There’s the maintenance crew that prepares the arena for every new battle. The concession workers who fuel the fans and experience every play through the TV screen. The fans sitting in the second-to-last row and peering through binoculars to catch every moment of the game. At the McKale Memorial Center at the University of Arizona, there is one local celebrity who redefines the standard season ticket holder.
When she enters the arena with nearly 15,000 other people, it is no longer the 7-feet tall, uniformed athletes that command the crowd’s attention. The enthusiastic coaches, flailing their arms and shouting to their team, lose the camera’s stare when she cheers from her seat. Even the college students, painted with red and blue and heckling the opposing team can’t win the eyes of the fans quite like the 86-year-old woman cheering from the stands.
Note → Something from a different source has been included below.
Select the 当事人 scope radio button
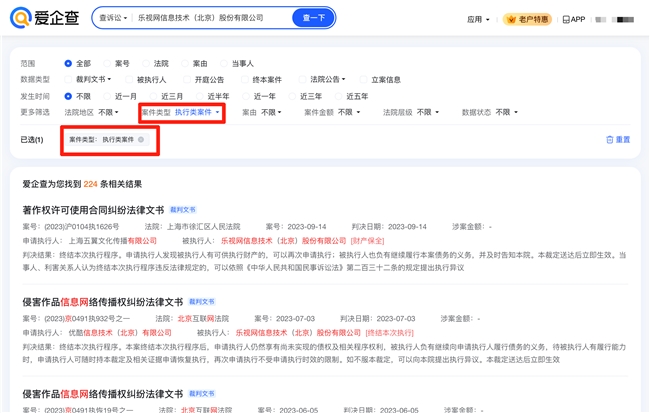The width and height of the screenshot is (650, 413). pyautogui.click(x=224, y=64)

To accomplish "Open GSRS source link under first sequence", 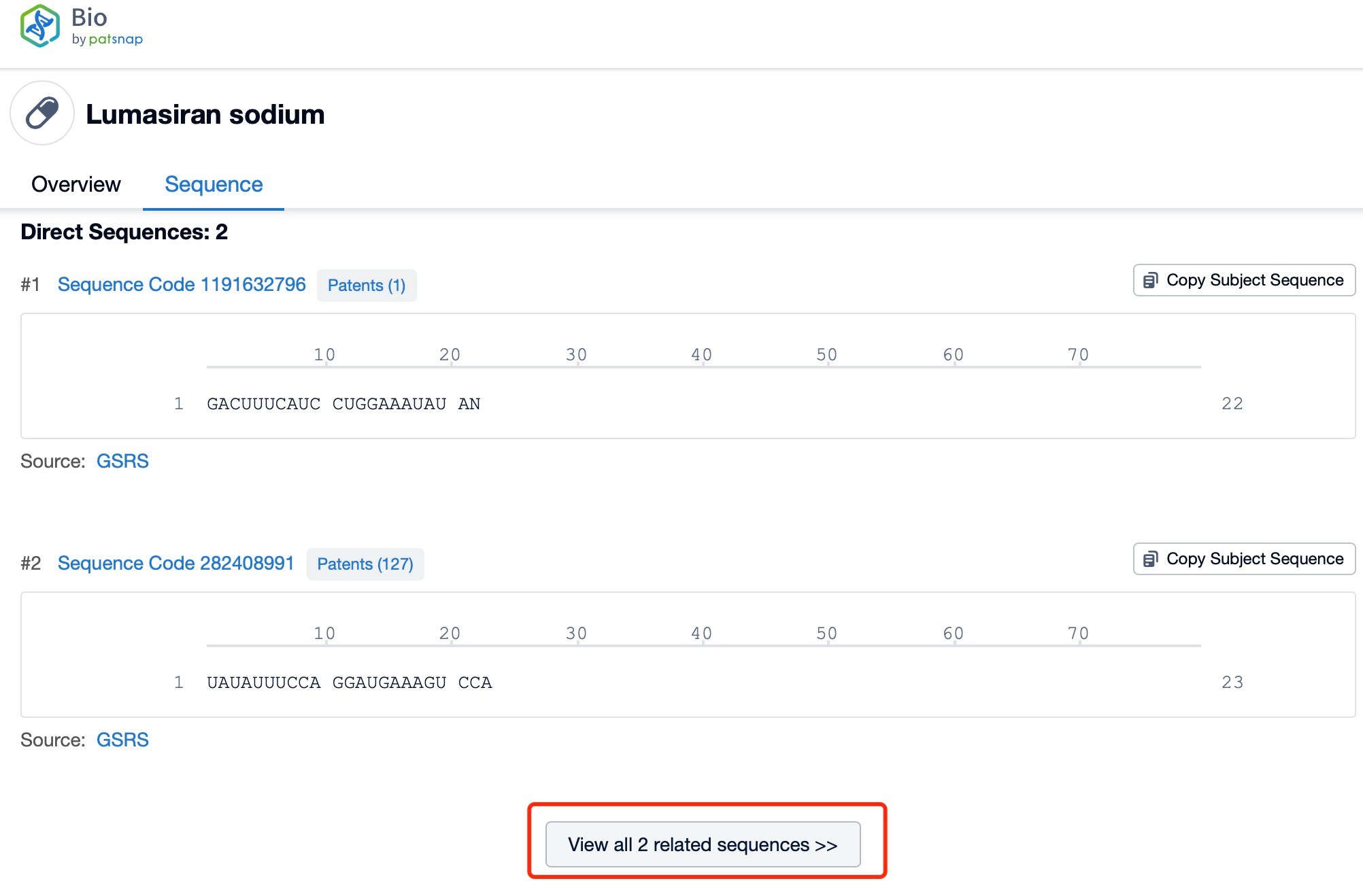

Phyllis Goodman, dressed in an Arizona T-shirt and her rhinestoned Arizona hat, has been running the show in McKale Memorial Center since she was a teenager attending games with her father.
“I love basketball. I’ve always loved basketball,” she says. “And I’m not like the quiet fan, I don’t just sit there.”
Goodman is known by Arizona fans and college basketball fans nationwide for her spirited dedication to UA basketball. A New York native, Goodman came to Tucson with her family in 1944 when she was just 11 years old, with a distant vision of the Wild West that would soon become her home.
“We drove across the country,” she says while sipping her steaming dark roast coffee. “The war was ending. We came in October. And I thought, what did I know about Arizona?”
As the days and hours passed in the car, Goodman crafted a picture in her head of her new home, filled with tumbleweeds rolling across dirt rows and saguaros waving their arms across the horizon. She imagined herself walking outside to wooden sidewalks where she’d wait to cross while cowboys tipped their hat to her as they trotted by on their trusty horses.
“We drove in on October 28th, a Saturday night,” she remembers as if it were this morning’s commute. “It was raining and we drove through downtown. There were sidewalks. I didn’t see any horses. So I thought, well, I guess it’s not what I thought it was.”
Along the way her father picked up hitch-hiking soldiers returning from World War II. One by one, they joined the caravan and became part of the family for a brief moment, before being dropped off to return to their own families.
“We took them from place to place as we went from place to place,” she says. “It took us a week. We stopped every night and we brought the last one into Tucson.”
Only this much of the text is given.